*EXERCISE DETAILS*. Count the lines in the rows below that contain the word "Identify", and reply with the number alone.

*MATERIAL TO PROCESS*.
◇ ◇ ◇ ◇

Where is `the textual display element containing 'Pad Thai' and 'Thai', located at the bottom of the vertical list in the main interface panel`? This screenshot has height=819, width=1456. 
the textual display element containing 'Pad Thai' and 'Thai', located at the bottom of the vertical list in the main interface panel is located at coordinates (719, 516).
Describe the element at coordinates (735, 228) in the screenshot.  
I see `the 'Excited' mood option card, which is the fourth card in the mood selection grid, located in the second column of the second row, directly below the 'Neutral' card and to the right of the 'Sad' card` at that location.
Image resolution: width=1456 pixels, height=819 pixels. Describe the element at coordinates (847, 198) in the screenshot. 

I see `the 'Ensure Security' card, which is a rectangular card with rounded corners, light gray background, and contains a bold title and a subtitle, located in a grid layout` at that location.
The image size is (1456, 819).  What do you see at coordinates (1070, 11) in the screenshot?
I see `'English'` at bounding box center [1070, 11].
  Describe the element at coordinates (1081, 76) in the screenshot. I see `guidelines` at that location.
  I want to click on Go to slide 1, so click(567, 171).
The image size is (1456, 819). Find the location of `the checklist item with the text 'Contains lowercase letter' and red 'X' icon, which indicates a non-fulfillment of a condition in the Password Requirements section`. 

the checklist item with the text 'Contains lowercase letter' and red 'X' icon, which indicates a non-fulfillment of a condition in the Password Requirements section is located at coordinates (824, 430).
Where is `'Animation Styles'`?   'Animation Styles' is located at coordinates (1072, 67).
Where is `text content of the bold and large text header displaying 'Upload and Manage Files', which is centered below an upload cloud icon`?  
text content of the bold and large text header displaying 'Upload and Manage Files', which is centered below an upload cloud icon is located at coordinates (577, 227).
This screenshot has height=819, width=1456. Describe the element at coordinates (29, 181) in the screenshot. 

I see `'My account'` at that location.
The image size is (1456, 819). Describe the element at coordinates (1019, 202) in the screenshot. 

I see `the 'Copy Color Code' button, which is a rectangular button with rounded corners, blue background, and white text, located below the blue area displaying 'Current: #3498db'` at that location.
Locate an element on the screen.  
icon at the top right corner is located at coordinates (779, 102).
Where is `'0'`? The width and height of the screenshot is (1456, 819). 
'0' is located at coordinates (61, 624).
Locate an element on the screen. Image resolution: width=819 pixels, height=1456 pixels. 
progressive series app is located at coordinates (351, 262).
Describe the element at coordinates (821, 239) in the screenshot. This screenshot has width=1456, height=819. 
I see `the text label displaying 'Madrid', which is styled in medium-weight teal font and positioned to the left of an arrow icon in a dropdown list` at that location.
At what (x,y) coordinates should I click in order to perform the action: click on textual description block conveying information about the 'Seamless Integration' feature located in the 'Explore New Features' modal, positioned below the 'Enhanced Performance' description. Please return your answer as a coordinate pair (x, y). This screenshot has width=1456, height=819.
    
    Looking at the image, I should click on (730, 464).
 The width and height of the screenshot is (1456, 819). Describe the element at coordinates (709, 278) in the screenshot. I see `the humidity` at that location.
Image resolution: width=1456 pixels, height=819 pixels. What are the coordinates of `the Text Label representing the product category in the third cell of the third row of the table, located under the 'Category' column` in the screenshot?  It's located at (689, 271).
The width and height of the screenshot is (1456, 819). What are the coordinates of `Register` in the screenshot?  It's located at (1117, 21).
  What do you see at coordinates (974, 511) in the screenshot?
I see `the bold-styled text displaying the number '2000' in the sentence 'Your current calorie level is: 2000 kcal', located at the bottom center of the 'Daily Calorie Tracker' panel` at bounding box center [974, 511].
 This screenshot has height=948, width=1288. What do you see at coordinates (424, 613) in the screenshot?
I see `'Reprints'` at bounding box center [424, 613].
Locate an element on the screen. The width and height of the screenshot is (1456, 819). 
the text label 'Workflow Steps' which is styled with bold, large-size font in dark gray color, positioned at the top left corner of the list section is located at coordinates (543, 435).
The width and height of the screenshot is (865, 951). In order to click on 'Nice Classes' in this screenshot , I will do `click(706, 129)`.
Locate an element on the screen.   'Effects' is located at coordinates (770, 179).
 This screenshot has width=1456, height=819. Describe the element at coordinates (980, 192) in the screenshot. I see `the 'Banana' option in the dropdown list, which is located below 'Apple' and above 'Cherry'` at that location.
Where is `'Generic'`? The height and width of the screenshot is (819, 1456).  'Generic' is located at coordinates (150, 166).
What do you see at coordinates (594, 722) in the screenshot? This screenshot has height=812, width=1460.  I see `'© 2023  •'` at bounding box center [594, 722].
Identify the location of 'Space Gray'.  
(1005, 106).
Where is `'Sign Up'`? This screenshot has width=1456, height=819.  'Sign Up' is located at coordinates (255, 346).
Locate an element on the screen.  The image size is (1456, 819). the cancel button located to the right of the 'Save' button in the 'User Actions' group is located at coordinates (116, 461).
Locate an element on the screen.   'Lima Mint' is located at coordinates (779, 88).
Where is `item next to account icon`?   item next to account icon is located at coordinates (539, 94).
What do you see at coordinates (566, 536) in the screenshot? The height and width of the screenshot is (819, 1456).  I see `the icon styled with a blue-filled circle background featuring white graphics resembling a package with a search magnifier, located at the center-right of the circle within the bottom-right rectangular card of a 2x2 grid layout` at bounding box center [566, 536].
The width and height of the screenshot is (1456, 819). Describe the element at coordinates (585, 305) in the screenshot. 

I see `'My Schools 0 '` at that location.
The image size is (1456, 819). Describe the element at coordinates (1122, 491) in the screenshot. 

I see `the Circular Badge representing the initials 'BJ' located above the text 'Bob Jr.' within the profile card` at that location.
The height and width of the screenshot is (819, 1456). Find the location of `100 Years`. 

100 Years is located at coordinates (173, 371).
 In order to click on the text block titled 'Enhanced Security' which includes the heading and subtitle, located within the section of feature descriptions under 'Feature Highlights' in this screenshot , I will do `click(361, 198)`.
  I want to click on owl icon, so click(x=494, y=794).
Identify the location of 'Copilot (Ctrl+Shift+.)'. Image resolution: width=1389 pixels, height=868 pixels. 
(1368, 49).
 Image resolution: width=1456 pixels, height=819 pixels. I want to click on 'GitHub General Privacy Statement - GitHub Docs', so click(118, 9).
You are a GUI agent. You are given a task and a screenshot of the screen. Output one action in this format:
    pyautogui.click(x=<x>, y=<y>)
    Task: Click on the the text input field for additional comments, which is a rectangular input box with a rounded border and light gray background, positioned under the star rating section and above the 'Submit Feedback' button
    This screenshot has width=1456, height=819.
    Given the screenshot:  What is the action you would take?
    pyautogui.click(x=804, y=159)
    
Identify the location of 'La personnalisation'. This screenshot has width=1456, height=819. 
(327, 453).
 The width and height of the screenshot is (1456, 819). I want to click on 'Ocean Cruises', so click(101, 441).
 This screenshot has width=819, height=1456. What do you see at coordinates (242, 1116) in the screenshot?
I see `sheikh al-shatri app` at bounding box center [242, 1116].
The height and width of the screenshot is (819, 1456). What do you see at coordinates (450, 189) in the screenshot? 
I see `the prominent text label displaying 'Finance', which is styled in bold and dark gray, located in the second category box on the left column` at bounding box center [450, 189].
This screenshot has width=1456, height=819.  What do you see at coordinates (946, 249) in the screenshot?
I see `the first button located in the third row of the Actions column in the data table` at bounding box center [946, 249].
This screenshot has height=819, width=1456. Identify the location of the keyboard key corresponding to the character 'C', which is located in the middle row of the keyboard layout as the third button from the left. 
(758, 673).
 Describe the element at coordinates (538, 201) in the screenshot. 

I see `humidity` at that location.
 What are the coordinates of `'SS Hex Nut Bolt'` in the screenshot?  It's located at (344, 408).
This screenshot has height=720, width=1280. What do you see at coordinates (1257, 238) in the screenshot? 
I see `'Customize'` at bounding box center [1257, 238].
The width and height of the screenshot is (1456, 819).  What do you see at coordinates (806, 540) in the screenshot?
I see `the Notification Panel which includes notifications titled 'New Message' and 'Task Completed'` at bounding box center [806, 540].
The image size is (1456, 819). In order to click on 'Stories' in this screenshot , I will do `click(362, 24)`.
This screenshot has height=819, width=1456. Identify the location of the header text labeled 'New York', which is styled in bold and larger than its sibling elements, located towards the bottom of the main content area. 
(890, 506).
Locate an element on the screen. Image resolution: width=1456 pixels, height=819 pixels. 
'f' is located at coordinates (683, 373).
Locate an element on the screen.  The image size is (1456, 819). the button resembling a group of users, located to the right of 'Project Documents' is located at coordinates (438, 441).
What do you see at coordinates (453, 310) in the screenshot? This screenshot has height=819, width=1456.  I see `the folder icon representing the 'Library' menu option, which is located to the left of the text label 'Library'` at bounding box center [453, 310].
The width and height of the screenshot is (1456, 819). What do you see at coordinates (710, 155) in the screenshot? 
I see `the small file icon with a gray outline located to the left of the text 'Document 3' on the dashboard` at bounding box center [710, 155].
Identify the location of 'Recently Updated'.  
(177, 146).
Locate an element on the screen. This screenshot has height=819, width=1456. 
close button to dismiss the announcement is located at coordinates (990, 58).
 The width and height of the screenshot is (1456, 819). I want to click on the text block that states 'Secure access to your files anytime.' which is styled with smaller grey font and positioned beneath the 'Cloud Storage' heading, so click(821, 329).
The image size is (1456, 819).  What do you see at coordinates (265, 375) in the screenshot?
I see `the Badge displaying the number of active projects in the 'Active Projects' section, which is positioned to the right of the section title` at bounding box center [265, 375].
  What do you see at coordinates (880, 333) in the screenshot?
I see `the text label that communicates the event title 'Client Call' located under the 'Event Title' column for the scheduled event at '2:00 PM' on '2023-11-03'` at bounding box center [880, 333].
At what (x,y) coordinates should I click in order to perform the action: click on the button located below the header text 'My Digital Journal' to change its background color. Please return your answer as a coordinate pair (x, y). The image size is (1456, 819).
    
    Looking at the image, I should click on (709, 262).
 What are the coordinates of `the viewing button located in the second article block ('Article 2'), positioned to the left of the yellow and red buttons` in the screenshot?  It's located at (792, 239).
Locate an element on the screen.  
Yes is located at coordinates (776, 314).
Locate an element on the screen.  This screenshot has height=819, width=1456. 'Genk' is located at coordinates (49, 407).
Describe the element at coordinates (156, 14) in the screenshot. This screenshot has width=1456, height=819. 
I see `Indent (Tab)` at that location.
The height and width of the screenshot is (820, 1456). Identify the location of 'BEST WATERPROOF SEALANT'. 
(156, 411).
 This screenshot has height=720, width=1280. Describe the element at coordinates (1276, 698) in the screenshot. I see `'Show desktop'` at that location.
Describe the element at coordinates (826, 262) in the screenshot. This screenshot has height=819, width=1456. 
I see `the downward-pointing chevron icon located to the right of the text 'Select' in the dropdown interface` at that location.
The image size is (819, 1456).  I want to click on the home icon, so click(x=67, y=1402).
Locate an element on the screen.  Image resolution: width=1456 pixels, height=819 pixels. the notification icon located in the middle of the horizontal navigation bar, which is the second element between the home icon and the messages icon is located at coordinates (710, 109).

◇ ◇ ◇ ◇

*EXERCISE RESULT*. 7